Some leaders are impatient. They may be quick thinkers and want to get on with taking action.
Kevin Sharer tells the story of when he joined Amgen, a global biotech company, as its president and COO after coming out of command-and-control work cultures in other organizations. He recounts:
“My approach was: ‘I’m the smartest guy in the room. Just let me prove that here, in the first five minutes.’ I would even interrupt people and tell them what they were going to tell me, to save us time so that we could get to the really important stuff, which was me telling them what to do.”
Ouch. When a crisis hit, with a big drop in sales for one of the company’s biggest products, he flailed, bouncing between anger, blame, and denial. Eventually, he writes in a Harvard Business Review article, he realized that the root of the problem was that he was a terrible listener.
Of course, Sharer isn’t alone. Listening isn’t something we’re typically taught how to do.
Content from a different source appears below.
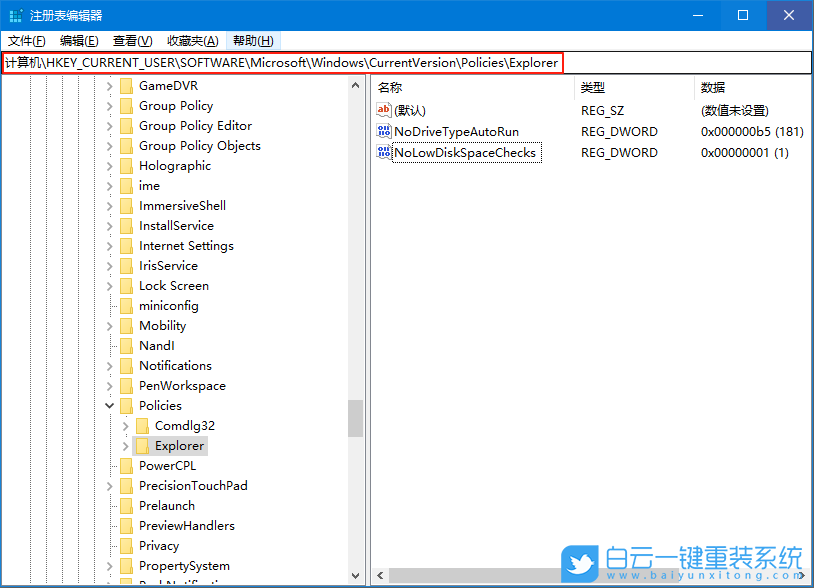The width and height of the screenshot is (814, 588).
Task: Open the 收藏夹 menu
Action: coord(190,40)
Many workers are left to figure this out on their own, which is a real shame because of how important it is.
What’s more, poor listening is related to many of the most common and damaging leadership derailers, including being aloof, controlling, disconnected, egotistical, insensitive, intimidating, or micromanaging—and not adequately invested in developing people or soliciting feedback.
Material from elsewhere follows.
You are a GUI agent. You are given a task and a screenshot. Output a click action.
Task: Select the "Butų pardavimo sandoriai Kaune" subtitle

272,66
Dominating Talkers Don’t Make Good Leaders
Many of us have encountered leaders who dominate every meeting, interrupt people, or focus on what they’re going to say next instead of listening to what’s being said. They’re not respecting their colleagues or building their capacity. Instead, they’re falling into the ego trap.
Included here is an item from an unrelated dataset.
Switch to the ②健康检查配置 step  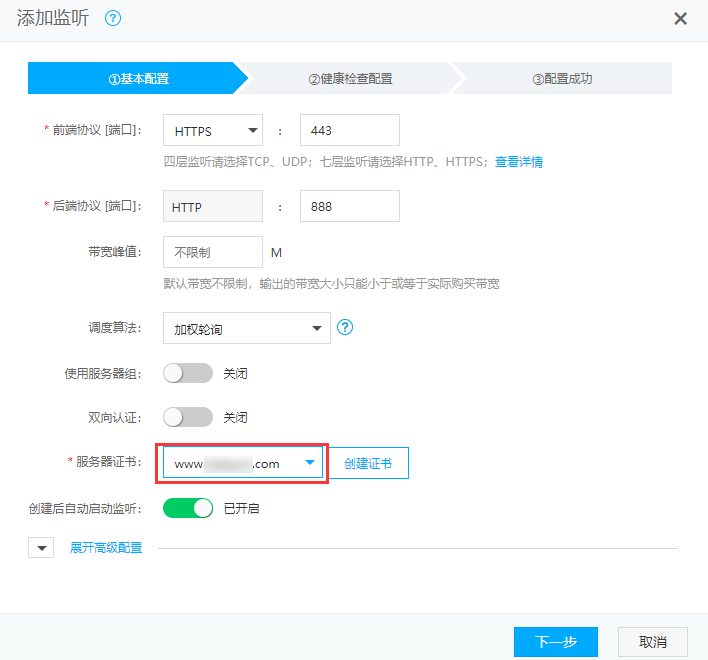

Unknowingly, they’re setting themselves up for failure, because achieving organizational success is far beyond the capability of any one person. The challenges in today’s world are just too complex. The world is moving too fast, and the competition is too intense.
Wise leaders sincerely believe in the capabilities of other people and listen attentively to what they have to say. They generally don’t start conversations or meetings by telling others what they think. They listen first, talk less, and listen deeply.
Of course, there are times when leaders must speak up and issue directives. But most of the time, good leaders listen more and talk less.
Leadership Derailers Assessment
Take this assessment to identify what’s inhibiting your leadership effectiveness. It will help you develop self-awareness and identify ways to improve your leadership.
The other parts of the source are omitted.